Peering Inside the Mind of a Football Fanatic

Of the 54,000 people who packed the Oakland Coliseum Dec. 6 to watch the Raiders play the Kansas City Chiefs, eight had an experience unlike any other.

Bri Treece, MBA 14, dons a skullcap which will monitor her brain activity during the Raider’s game.

Sitting in a suite and surrounded by a coterie of researchers— including Berkeley-Haas professors Ming Hsu and Leif Nelson, and Northwestern University’s Kellogg School of Management’s Moran Cerf and Samuel Barnett—the eight volunteers donned white skullcaps sprouting small electrodes that monitored their brain activity as they watched the football game.

The EEG tests, as they’re known, were a field trial of sorts that is pushing the boundaries of a new field of neuromarketing.

Hsu, an assistant professor of marketing, and Nelson, the Ewald T. Grether Professor in Business Administration & Marketing, are pioneering the application of neuroscience to understand how consumers think and feel about companies and their product offerings.

This study originated last summer, when Brandon Doll, MBA 14, the director of strategic projects for the Oakland Raiders, read about Hsu and Nelson’s groundbreaking research.

A good chunk of Doll’s job involves figuring out how to make the experience of attending a football game so enjoyable that existing ticket holders stay happy and novices are converted into loyal fans.

The team often relies on marketing research tools like focus groups and social media monitoring, but a lot happens during a three-hour course of a football game. The research results can sometimes be inconsistent and statistically insignificant.

“We do a lot of surveying of our season ticket members,” says Doll, “and yet, people can have such varying degrees of experiences and can struggle to describe those experiences. It can be frustrating.”

Doll reached out to Hsu and Nelson— who had been his professor at Haas—to see if their research might be able to help delve into the minds of football fans. The professors immediately recognized a whole new avenue for their research and began planning the experiment.

Of the volunteers who agreed to suit up with the skullcaps at the Raiders game, (several who happened to be Berkeley-Haas alumni), four described themselves as diehard Raiders fans, while the other four had either never been to a live NFL game or had not attended one in at least five years.
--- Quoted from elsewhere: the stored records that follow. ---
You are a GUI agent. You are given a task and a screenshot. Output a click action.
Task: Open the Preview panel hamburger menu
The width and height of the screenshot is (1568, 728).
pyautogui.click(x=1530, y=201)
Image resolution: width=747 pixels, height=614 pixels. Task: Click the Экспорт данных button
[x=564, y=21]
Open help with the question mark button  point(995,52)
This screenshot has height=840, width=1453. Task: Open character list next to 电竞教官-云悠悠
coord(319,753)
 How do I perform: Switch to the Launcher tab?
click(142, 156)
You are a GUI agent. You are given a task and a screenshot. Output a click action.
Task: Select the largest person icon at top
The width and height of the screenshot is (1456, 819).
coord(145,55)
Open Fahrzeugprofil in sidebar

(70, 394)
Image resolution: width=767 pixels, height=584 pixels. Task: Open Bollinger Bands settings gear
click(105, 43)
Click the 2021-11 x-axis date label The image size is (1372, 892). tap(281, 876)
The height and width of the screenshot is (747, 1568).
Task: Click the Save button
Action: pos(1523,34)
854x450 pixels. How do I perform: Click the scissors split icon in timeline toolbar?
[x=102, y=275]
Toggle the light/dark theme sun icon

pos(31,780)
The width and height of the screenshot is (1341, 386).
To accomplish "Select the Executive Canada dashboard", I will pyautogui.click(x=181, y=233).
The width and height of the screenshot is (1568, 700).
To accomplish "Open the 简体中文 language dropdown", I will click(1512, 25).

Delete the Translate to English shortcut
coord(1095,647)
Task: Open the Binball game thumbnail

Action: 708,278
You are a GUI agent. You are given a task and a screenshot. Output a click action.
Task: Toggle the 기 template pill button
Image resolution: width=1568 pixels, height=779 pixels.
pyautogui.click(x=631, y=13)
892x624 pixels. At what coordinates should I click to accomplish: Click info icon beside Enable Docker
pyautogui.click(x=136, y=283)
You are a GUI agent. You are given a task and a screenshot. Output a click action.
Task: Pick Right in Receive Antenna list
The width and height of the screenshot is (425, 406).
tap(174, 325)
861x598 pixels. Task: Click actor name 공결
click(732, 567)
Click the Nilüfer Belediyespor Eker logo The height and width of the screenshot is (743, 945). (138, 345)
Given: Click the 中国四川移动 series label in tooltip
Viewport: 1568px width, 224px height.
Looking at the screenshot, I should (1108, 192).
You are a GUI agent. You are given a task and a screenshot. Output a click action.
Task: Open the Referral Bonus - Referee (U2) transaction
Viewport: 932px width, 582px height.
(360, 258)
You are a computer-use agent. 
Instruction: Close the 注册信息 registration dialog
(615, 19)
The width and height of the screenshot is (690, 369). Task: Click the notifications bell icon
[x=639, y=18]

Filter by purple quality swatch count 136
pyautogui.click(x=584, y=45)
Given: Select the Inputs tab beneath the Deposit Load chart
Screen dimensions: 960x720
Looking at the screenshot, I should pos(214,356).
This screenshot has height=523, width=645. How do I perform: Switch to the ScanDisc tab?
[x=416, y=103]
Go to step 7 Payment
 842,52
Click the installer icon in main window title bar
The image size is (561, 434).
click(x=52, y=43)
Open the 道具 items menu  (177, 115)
“We wanted to create a benchmark of brain activity for loyal fans and then see if we could get casual fans’ brain activity to move closer to that of the loyal fans during the game,” Doll explained. The subjects also watched a handful of videos before the game that tested various Raiders marketing messages.

Ton Chookhare, MBA 14, suits up for the experiment

Hsu and Doll agree that the study is just a first step in exploring the vast potential of these new methods.

For example, even seemingly minor issues, such as the inevitable waving or jumping up and down in excitement by fans, can stretch the limitations of existing recording equipment. But as these technological challenges get resolved, neuromarketing might one day help sports marketers understand the experiences that can turn a casual fan into a loyal one.

“This could one day allow us to reverse-engineer customer loyalty,” says Doll.

Hsu says that sporting events provide a great window into how experiences shape our preferences and behavior. “We see from our data that for casual fans, attendance resulted in long-lasting positive memories— not only of the event but also of the Raiders brand,” he said. Traditionally marketers have had very few ways to track and measure these experiences, he adds. “We are hoping to change that with these new neuroscientific tools.”